**HOW TO COMPLETE THIS TASK**
Look below for the line that has "This screenshot has width=1292, height=761."; output exactly from it through the line that has "This screenshot has width=1459, height=770.", and leave the pictures out.

**DATA FOR THIS EXERCISE**
^^^^^^^^^^^^^^^^
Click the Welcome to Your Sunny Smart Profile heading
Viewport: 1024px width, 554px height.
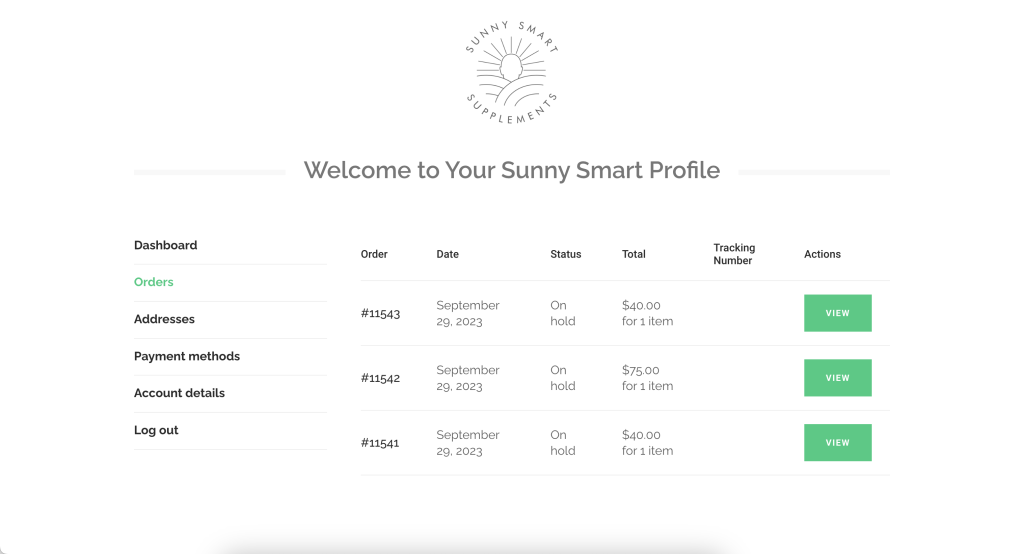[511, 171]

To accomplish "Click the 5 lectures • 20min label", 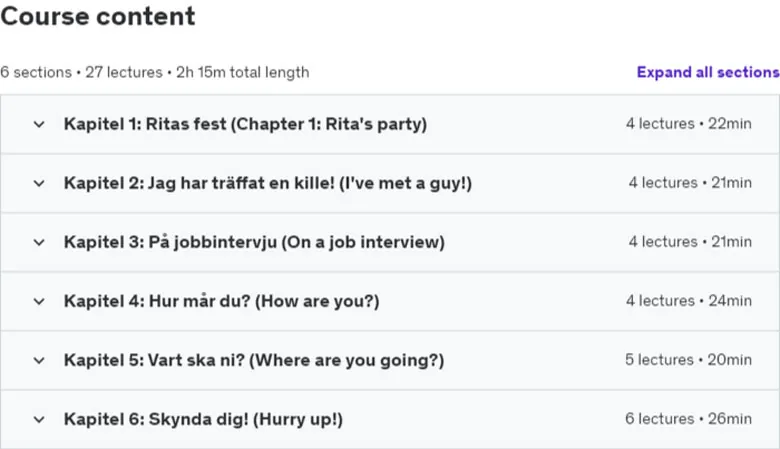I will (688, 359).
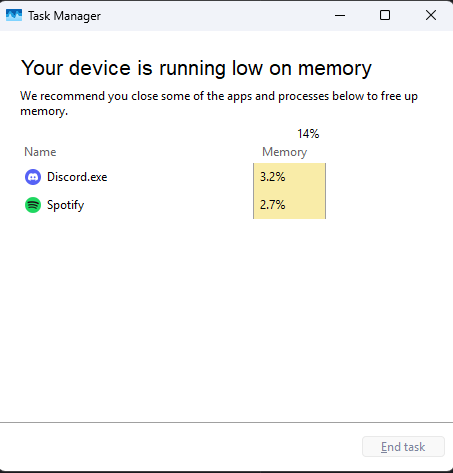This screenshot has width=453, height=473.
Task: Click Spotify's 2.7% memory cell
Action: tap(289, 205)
^^^^^^^^^^^^^^^^
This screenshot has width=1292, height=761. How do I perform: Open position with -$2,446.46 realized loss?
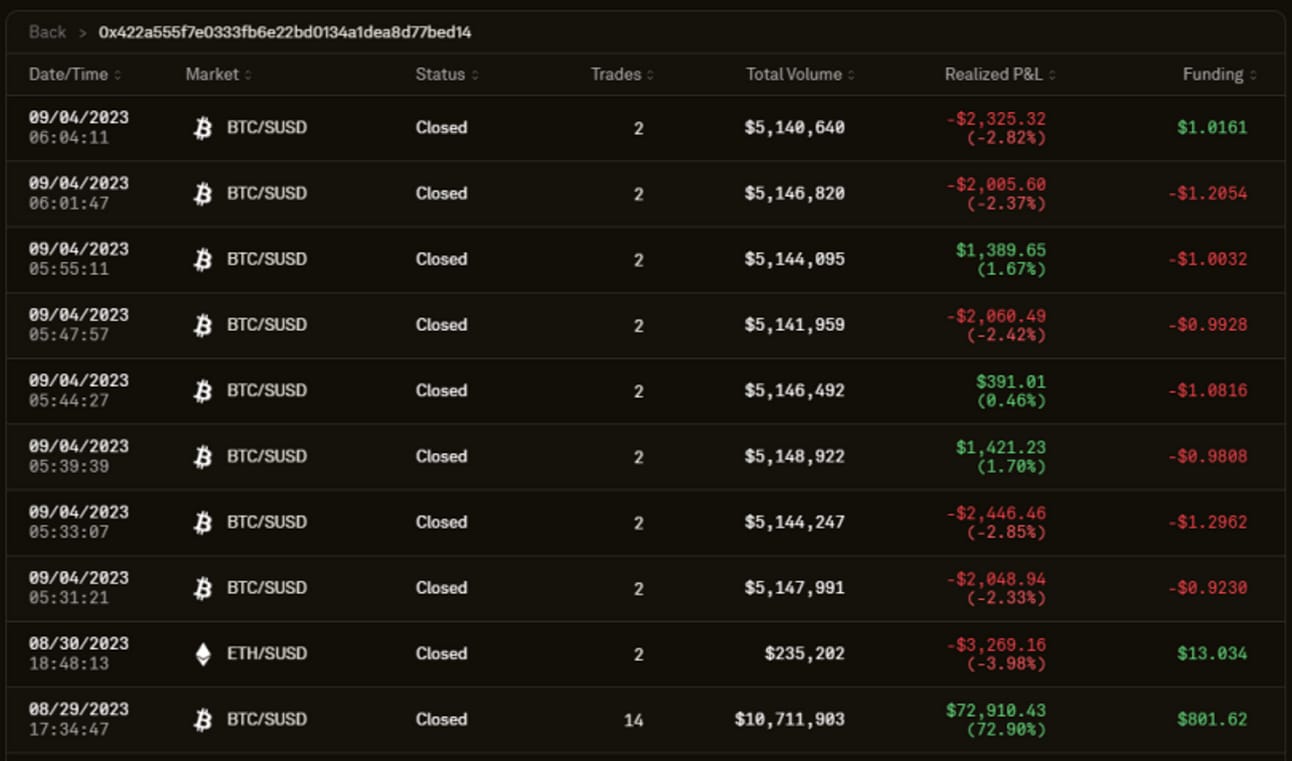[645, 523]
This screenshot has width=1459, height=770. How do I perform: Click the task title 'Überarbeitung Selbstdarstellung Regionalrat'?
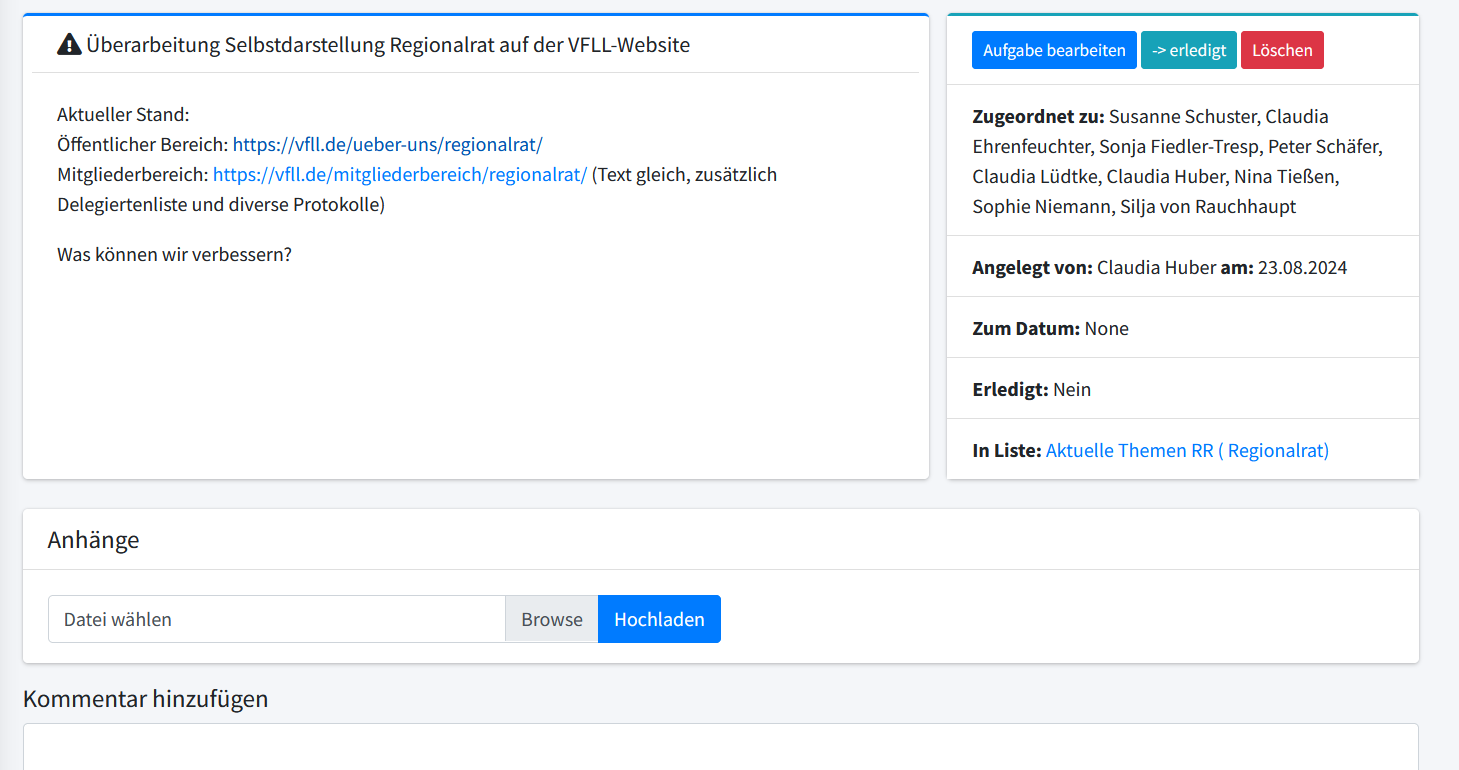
^^^^^^^^^^^^^^^^
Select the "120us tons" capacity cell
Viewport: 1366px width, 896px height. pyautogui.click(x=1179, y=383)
^^^^^^^^^^^^^^^^
**EXERCISE RESULT**
This screenshot has width=1292, height=761. How do I perform: Open position with -$2,446.46 realized loss?
[645, 523]
This screenshot has width=1459, height=770. How do I perform: Click the task title 'Überarbeitung Selbstdarstellung Regionalrat'?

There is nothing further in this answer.